Luego fue el Madrid de los intelectuales elegantes, editores catalanes, escritores con casa en el Ampurdán. Parábamos en el Hotel Suecia y mirábamos Madrid por encima del hombro –¿de veras los madrileños creían que nosotros éramos los provincianos?–, pero le reconocíamos cierta nobleza, un aire señorial de capital antigua. Cibeles y Neptuno, Prado, Serrano, Retiro, Jerónimos, Delicias, Recoletos… evocaban monasterios, carruajes y calles empedradas, dioses paganos y fuentes dieciochescas, y algunos toques simpáticos por lo incongruentes: Cibeles, cascabeles, Neptuno, aceituna, Recoletos, coleta, y la elegantísima Serrano sabía a bocata de jamón… Fuera de esa ciudadela, acechaban extrarradios ásperos y hostiles. Aravaca olía a estiércol, Pozuelo rimaba con orzuelo, Hortaleza con maleza, Getafe con gafe y matarife. Fuencarral sonaba a cascarrabias, Móstoles a ¡córcholis!, Sanchinarro a chafarrinón y achicharrar… Sólo La Moraleja resplandecía, con un brillo irónico: ahí desembocaban, en amalgama feliz, la riqueza y la fama por cualquier medio conseguidas; ahí los directores de periódico progresista se mezclaban por fin con las folclóricas, los altos ejecutivos nacionales y extranjeros, los magos del share y de la cirugía estética; ahí se elevó el emblemático chalé del ministro de izquierdas, encarcelado en sus días de vino y rosas, y su flamante esposa (segundas y terceras nupcias respectivamente), ex de Julio Iglesias y de no sé qué marqués, Nuestra Señora de Porcelanosa, estrella de las revistas del corazón, cuyo embarazo, pasados los cuarenta, por obra del ex ministro fue noticia en todos los telediarios… Extraiga usted mismo, si gusta, La Moraleja: es la de la España de los años 90.

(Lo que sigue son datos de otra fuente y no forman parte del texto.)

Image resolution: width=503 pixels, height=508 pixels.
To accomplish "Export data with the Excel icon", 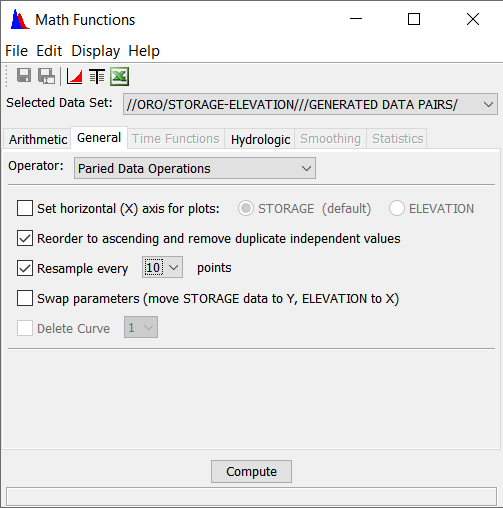I will tap(120, 76).
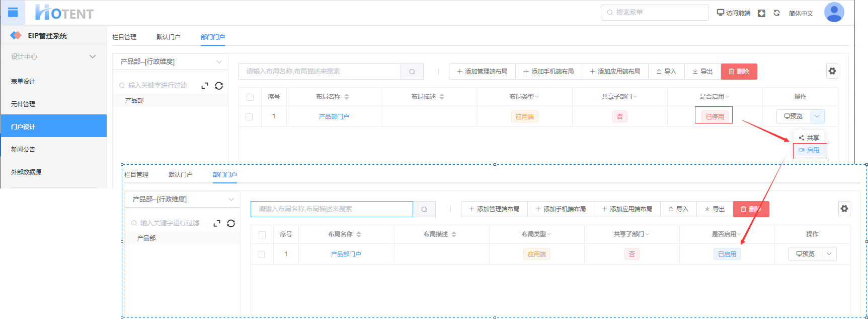Check the row 1 checkbox in the upper table
This screenshot has height=319, width=868.
(x=249, y=116)

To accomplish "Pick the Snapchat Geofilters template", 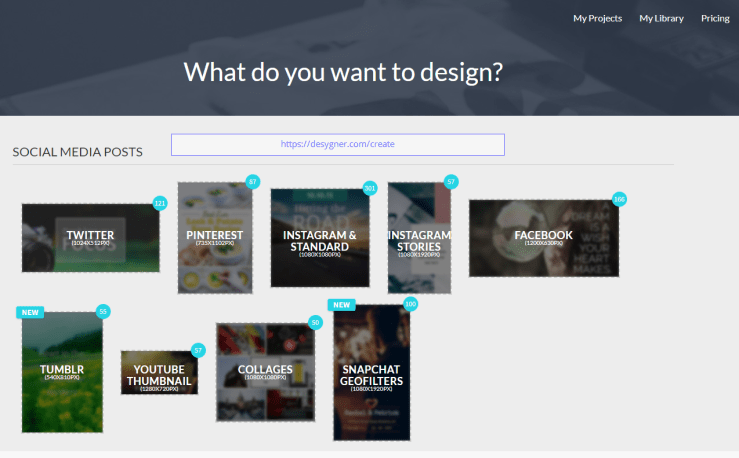I will (371, 372).
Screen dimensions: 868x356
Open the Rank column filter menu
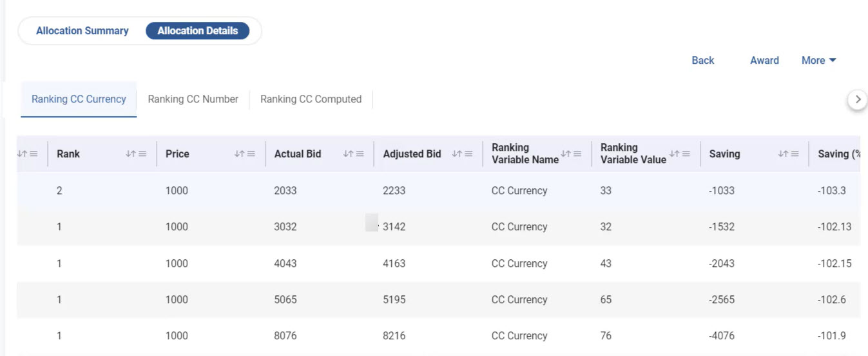tap(142, 154)
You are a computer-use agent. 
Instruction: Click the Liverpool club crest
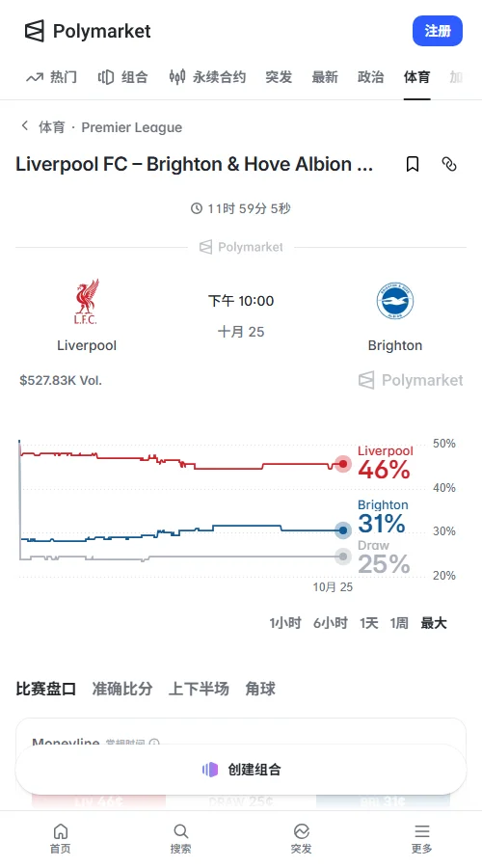[x=87, y=302]
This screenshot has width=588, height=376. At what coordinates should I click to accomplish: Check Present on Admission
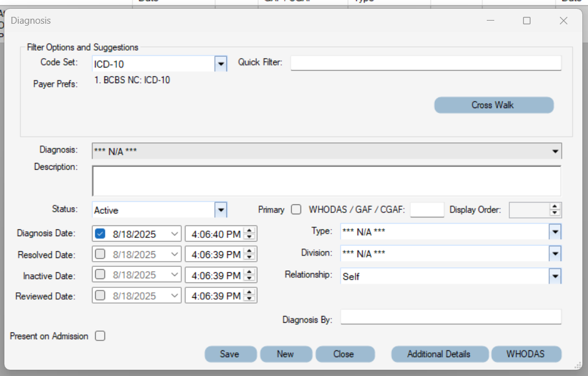(x=100, y=336)
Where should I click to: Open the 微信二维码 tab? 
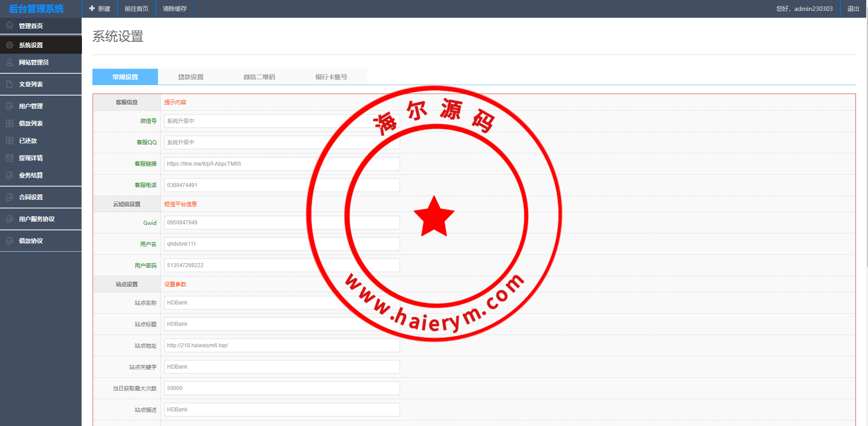[259, 77]
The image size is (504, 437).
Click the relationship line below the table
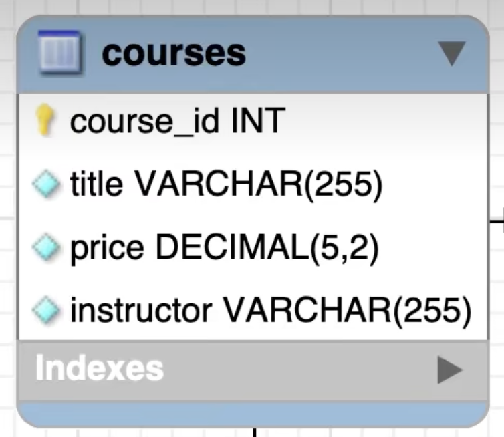point(254,431)
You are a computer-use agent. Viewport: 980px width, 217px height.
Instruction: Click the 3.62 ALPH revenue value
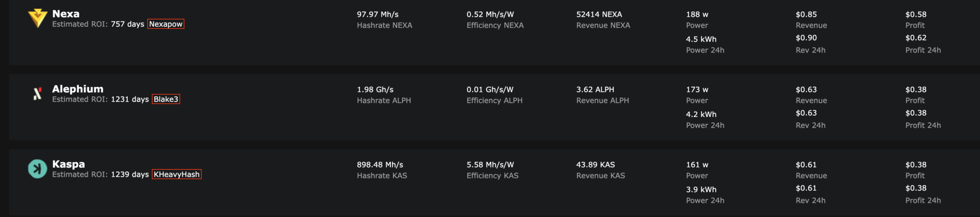click(x=595, y=89)
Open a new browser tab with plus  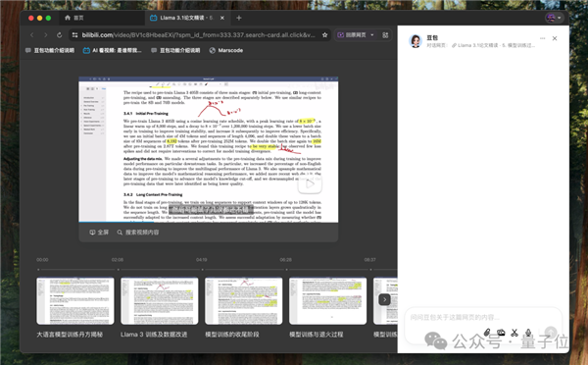pos(239,18)
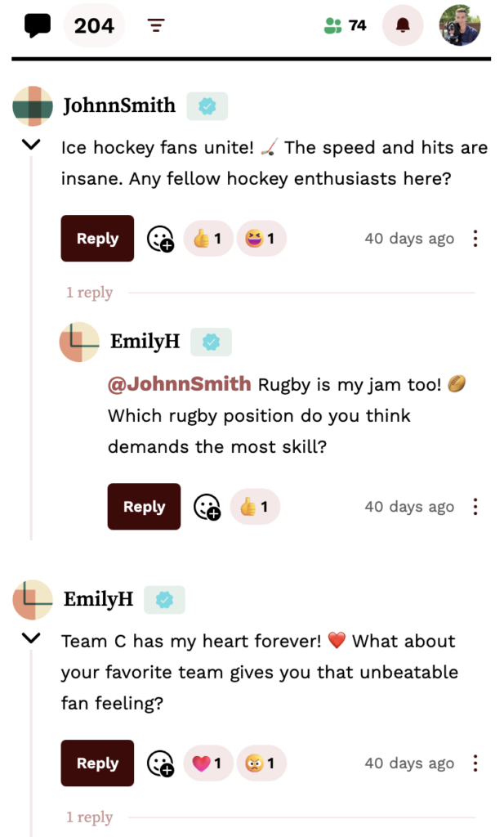
Task: Collapse EmilyH's Team C thread
Action: pos(31,638)
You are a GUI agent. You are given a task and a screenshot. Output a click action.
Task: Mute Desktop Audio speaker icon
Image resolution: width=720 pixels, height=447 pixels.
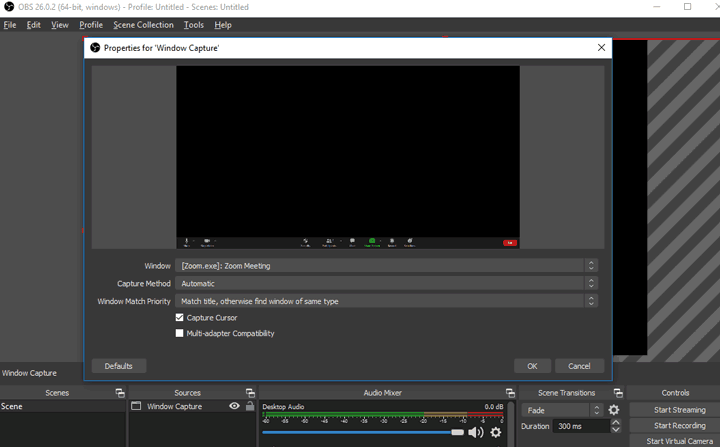[475, 432]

Hasta que me vine a vivir a Madrid. Y descubrí otro Madrid, ya adivinado leyendo a Galdós, el Madrid castizo y anticuado, popular y heroico, conventual y militar, enternecedor y rancio, de Miau, La de Bringas, Fortunata y Jacinta y los Episodios Nacionales. El Madrid del Palacio de Oriente y las corralas de Lavapiés, de la calle Angosta de los Mancebos, la plaza de la Paja y la del Dos de Mayo; las calles del Pez y de la Paz, de Amor de Dios y de Válgame Dios; de Las Descalzas, Las Salesas y Las Comendadoras, de Almirante y Conde Duque, Concepción Jerónima
y Noviciado y la inolvidable Desengaño, un callejón oscuro por detrás de los aurigas de bronce y las arañas de cristal de la Gran Vía, vanidad de vanidades y todo es vanidad, el Madrid de “Los señores de Tal reciben en sus salones”, así en plural, y me compré un piso con cien años y tres salones, encima de la Casa de León, donde los domingos enseñaban bailes regionales, y en frente había un convento de clausura –cuyas severas ventanas enrejadas daban al restaurante erótico “La Olla Caliente”, del otro lado de la calle–, y oía la campanita del convento, y las castañuelas de los bailes típicos, y a veces la pianola, desafinada y chirriante, de unos gitanos que paseaban una cabra. Aquello fue mi barrio, y por mi barrio las calles se llamaban Tesoro, Minas y Molino de viento, y un poco más allá estaba de nuevo Gran Vía, y Sol, y Arenal, y Carretas: Madrid era un pueblo manchego, con paredes encaladas y tejados, un pueblo soleado con arenales y molinos y carretas tiradas por bueyes y mi barrio se llamaba, aunque nadie, más que la secta de los lectores de Rosa Chacel, se acordase, Barrio de Maravillas.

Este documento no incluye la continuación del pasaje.